Pillbox

Hallmark redefines the holidays

Imagine three businessmen sitting calmly in their suits around a large boardroom table staring at numerous calendars spread out before them. Yes, here, at the top of their corporate offices in Kansas City, these men — the leaders of Hallmark Cards — are deciding on the next holiday. They are selecting another date to add to a litany of special occasions, another chance for you to pick up a Hallmark card — the gold standard of love — and present it to your mother, your father, your spouse, your sweetest. Except that is all this is — an imagination, a fantasy, a bit of conspiratorial anti-commercial dreaming.

Valentine’s Day is often viewed as a prime offender of commercialism; how could it not have been created by the fine-chocolate, flower-bouquet, and greeting-card industries? Unfortunately, especially for the most cynical (and single) university students, Valentine’s Day traditions date back much further than the modern American corporations.

Neither the traditions behind Valentine’s Day nor the life of Saint Valentine himself are particularly straightforward. Saint Valentine himself is a collection of at least six different martyred Valentines, of whom only one has a clear relation to Feb. 14, and none have any connection to sending a lover a number of roses. Aha! Then we can of course assume this saint with a confusing history was conscripted by a few inventive young businessmen to up their revenue in February — except, not quite.

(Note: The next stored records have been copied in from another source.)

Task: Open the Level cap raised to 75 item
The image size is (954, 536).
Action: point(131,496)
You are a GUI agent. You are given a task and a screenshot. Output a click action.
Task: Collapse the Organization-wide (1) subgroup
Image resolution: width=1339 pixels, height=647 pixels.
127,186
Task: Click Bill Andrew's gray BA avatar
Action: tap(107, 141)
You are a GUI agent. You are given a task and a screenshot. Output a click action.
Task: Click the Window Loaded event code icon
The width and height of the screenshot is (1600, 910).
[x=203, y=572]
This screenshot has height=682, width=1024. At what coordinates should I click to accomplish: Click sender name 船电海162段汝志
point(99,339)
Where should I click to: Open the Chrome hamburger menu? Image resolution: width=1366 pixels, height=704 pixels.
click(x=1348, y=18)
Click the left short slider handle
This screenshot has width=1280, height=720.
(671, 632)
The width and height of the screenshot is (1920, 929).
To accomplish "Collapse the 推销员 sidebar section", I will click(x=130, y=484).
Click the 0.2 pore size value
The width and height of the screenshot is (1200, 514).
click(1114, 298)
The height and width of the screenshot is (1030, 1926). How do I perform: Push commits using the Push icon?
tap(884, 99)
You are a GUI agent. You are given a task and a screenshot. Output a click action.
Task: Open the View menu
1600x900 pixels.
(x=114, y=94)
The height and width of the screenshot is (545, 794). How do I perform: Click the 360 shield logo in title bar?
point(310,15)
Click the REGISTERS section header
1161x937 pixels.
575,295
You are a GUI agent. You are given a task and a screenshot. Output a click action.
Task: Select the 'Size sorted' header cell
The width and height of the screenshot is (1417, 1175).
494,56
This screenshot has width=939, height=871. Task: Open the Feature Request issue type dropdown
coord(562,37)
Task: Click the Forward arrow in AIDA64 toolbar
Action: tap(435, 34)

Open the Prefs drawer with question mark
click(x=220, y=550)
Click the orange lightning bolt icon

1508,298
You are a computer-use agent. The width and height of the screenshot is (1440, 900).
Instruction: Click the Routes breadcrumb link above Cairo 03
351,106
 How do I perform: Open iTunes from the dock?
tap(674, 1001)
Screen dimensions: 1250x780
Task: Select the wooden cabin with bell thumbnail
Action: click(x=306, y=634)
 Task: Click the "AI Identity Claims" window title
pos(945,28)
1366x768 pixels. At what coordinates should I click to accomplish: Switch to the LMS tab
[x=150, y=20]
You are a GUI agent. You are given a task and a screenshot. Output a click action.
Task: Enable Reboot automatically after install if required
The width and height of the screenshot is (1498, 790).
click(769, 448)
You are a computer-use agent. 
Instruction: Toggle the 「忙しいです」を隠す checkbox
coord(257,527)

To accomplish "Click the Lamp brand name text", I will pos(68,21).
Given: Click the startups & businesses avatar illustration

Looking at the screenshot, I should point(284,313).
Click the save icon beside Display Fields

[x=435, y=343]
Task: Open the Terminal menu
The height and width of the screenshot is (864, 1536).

By the time Shakespeare had Ophelia mentioning Valentine’s Day — “To-morrow is Saint Valentine’s day / All in the morning betime / And I a maid at your window / To be your Valentine” — writing valentines had been performed (and documented) for nearly 200 years. While the tradition was more likely a behavior of the bards, poets, and the wealthy back then, valentines were being produced in factories for contemporary consumers by the 1800s, and by 1847 valentines were being mass-produced in America. Hallmark would not be founded by J.C. Hall until 1910.

While Mother’s Day, Father’s Day, the ever-mocked “Sweetest Day,” and even Christmas have been included in the class of derided “Hallmark holidays,” each of these has its own tradition, none of which include any public origination from the corporate conference rooms in Kansas City. What this speaks to is Hallmark’s well-researched approach to “supporting” a holiday. On any Internet-based calendar, there are far more than enough obscure holidays to fill every day of the year twice over. What J.C. Hall, and his son, and his sons, have done well over their 100 years of operating Hallmark is selecting and popularizing holidays to the point where sending a card has become a social necessity.

The perceived Hallmarkization of holidays in an attempt to decry American industry as ruthlessly capitalistic inventors of fake celebrations falls flat with a knowledge of the underlying tradition. Instead, we are left with a tribute to the inventiveness of the corporation, taking the concept of a valentine and bringing it to the masses.

In reality, we do not all have the linguistic ability of Chaucer, the Duke of Orleans, John Donne, or Shelley; we cannot create compelling couplets of love on command. Much of the appeal of greeting cards — for Valentine’s Day or otherwise — comes from the ease of having someone else find the right words for us in the mass-marketed pink and red cards with lace and just the right balance of love, cheesiness, and corporate perfection.